EXERCISE GOAL —
Extract every line in the records that contains the string "Sector" and copy each one in full. Only case-sensitive matches count.

MATERIAL PROVIDED —

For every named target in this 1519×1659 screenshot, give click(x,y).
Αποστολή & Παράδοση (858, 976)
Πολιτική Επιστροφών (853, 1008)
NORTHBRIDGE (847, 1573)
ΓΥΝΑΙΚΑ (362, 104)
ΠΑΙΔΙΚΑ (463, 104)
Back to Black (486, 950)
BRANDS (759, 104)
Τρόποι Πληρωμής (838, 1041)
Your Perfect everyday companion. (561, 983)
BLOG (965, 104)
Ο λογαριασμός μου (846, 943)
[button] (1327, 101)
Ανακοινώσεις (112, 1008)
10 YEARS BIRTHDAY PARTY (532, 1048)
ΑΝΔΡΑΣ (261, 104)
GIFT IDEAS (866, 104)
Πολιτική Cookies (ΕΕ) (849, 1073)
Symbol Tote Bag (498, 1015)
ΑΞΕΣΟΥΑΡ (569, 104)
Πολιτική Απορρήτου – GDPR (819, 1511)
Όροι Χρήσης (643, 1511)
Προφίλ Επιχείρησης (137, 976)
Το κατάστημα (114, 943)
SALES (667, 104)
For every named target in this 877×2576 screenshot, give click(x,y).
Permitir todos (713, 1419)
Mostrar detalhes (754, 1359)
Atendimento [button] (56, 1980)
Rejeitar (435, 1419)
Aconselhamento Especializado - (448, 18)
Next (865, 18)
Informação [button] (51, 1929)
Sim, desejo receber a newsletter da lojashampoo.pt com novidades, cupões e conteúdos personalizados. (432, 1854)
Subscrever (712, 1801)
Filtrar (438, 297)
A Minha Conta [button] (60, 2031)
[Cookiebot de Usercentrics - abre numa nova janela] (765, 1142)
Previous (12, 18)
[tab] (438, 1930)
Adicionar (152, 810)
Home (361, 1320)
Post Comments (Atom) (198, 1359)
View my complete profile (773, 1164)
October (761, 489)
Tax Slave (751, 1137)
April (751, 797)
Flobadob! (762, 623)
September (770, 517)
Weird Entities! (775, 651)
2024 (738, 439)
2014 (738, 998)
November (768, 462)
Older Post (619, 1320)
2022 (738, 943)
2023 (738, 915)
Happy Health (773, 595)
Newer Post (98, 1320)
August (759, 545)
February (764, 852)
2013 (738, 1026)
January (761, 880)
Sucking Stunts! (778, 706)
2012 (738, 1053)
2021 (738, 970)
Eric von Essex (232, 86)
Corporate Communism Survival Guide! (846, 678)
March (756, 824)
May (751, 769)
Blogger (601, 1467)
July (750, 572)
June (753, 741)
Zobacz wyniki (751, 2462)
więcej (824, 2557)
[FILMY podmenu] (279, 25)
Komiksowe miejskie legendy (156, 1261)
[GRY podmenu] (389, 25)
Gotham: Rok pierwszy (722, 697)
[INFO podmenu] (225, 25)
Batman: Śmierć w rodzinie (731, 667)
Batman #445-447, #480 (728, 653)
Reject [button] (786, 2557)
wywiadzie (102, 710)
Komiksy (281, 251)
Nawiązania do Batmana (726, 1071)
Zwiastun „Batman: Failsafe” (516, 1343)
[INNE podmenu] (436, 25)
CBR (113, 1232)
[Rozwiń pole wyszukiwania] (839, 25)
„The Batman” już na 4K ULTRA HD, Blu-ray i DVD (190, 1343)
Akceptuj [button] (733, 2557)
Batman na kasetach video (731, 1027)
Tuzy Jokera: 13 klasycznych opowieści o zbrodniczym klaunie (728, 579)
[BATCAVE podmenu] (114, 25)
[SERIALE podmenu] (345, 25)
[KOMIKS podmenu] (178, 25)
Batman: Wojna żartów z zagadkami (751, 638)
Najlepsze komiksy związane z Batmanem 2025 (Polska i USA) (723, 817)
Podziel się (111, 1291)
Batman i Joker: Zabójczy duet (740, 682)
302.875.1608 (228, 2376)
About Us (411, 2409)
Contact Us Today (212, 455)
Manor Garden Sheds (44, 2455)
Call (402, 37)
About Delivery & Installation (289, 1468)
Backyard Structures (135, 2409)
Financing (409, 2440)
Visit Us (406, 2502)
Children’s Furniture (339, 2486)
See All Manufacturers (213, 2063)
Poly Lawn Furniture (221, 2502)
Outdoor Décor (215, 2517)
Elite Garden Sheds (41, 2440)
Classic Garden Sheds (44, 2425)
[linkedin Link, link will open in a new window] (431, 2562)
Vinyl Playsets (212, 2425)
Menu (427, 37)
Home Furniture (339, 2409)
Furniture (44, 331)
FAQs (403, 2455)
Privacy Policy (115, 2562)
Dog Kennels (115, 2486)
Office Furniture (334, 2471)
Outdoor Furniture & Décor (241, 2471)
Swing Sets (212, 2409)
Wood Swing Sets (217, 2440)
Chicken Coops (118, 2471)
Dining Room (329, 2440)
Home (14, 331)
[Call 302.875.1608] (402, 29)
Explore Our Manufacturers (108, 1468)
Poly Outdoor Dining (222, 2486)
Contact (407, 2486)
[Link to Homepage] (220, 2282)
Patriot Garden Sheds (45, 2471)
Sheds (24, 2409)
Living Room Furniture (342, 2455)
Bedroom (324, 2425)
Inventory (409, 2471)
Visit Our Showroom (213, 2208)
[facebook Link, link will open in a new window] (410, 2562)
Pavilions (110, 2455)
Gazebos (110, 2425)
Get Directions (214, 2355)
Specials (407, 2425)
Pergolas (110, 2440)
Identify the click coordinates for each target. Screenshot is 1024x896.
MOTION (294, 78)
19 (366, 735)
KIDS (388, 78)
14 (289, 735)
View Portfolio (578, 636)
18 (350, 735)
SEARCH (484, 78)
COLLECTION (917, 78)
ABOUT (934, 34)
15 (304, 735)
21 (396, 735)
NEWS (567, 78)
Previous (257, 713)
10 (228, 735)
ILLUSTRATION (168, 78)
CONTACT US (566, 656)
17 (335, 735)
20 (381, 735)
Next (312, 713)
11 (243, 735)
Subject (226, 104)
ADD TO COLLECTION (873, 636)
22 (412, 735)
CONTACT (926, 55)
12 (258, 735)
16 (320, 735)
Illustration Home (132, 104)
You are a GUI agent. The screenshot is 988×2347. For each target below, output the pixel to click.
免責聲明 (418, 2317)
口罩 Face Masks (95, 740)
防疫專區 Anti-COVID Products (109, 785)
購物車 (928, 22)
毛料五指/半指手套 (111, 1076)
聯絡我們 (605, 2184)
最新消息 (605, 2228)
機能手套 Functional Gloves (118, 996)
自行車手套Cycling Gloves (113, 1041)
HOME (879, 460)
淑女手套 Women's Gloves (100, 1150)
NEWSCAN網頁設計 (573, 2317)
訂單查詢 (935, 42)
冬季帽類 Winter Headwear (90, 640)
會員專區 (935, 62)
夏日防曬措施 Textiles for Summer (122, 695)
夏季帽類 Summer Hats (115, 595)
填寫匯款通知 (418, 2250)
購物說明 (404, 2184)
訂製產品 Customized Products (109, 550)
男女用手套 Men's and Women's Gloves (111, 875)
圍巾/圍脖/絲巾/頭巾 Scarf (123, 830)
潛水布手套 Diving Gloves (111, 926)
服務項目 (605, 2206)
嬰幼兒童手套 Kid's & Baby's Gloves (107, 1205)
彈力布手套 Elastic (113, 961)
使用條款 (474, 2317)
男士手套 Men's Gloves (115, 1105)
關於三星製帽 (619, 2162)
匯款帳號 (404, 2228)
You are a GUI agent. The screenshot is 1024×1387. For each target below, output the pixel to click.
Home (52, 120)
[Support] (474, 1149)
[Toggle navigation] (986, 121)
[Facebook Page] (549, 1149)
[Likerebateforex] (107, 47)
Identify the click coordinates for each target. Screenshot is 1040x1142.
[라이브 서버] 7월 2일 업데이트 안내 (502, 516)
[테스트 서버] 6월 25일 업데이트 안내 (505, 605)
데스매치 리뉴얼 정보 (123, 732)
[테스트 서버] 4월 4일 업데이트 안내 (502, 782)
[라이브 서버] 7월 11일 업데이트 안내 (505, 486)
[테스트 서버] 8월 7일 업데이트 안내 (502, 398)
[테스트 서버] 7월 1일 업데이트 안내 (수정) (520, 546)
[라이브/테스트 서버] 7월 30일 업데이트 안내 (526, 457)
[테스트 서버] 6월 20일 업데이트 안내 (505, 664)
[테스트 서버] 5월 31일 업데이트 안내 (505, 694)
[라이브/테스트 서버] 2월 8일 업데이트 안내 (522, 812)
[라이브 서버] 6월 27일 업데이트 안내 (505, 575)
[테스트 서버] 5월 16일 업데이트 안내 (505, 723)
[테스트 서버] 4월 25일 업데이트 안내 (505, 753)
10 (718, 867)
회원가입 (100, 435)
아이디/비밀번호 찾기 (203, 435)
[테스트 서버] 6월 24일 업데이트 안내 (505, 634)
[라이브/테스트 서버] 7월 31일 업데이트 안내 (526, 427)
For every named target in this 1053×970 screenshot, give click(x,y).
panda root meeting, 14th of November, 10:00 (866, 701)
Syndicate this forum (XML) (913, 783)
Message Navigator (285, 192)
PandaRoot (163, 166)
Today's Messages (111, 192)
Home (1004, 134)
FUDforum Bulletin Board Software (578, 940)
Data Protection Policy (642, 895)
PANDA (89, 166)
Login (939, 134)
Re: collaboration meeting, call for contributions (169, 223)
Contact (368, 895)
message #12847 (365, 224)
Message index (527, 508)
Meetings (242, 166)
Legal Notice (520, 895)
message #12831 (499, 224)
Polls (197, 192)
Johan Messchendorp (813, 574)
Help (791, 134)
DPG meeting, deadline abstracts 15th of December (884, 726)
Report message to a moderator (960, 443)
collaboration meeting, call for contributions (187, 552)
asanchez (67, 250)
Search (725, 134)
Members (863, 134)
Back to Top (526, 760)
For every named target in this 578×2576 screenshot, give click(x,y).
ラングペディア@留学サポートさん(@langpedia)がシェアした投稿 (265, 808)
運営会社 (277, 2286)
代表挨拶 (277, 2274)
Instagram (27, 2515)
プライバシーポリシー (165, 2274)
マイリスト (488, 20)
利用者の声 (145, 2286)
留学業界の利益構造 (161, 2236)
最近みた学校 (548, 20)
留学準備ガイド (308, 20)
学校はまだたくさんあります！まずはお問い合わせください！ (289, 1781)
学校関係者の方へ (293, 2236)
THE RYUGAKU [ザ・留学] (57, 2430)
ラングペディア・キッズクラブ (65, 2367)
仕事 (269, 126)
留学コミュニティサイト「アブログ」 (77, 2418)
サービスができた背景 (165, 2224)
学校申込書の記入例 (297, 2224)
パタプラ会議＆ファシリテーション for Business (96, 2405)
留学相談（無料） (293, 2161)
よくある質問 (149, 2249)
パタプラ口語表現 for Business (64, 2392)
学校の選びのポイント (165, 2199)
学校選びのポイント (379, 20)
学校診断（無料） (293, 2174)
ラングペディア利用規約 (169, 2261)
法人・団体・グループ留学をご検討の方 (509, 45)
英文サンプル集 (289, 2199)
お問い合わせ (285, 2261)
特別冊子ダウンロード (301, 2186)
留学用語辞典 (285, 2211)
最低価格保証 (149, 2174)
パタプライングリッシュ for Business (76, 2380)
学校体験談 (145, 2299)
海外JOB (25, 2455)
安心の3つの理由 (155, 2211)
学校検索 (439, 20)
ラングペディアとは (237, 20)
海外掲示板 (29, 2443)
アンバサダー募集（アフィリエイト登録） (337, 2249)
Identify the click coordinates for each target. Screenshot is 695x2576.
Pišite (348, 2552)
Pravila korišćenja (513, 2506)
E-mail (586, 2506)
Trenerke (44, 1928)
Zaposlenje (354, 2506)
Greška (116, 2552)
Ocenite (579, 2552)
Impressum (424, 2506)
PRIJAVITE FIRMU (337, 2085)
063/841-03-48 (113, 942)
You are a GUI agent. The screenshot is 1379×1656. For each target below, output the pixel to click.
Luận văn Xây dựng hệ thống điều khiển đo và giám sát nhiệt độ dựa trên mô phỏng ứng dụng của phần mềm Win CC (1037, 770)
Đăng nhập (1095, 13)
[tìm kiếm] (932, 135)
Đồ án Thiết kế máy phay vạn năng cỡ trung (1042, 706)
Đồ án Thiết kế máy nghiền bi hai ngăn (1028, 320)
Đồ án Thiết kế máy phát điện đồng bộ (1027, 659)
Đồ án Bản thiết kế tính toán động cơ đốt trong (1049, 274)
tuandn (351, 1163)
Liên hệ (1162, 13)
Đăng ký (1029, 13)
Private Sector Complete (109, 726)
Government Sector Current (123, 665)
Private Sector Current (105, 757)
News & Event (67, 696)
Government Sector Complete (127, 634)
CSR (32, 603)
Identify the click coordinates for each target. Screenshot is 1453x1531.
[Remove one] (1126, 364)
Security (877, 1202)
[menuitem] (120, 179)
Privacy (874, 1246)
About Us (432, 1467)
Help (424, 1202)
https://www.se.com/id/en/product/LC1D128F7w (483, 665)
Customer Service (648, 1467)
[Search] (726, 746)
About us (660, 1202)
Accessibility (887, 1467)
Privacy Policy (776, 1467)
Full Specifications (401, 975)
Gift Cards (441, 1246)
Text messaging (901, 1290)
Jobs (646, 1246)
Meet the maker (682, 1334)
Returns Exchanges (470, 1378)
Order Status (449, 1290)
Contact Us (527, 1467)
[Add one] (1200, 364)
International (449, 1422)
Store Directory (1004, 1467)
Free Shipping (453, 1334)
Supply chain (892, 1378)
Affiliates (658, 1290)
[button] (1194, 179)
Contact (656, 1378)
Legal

WORKED ANSWER —
Private Sector Complete (109, 726)
Government Sector Current (123, 665)
Private Sector Current (105, 757)
Government Sector Complete (127, 634)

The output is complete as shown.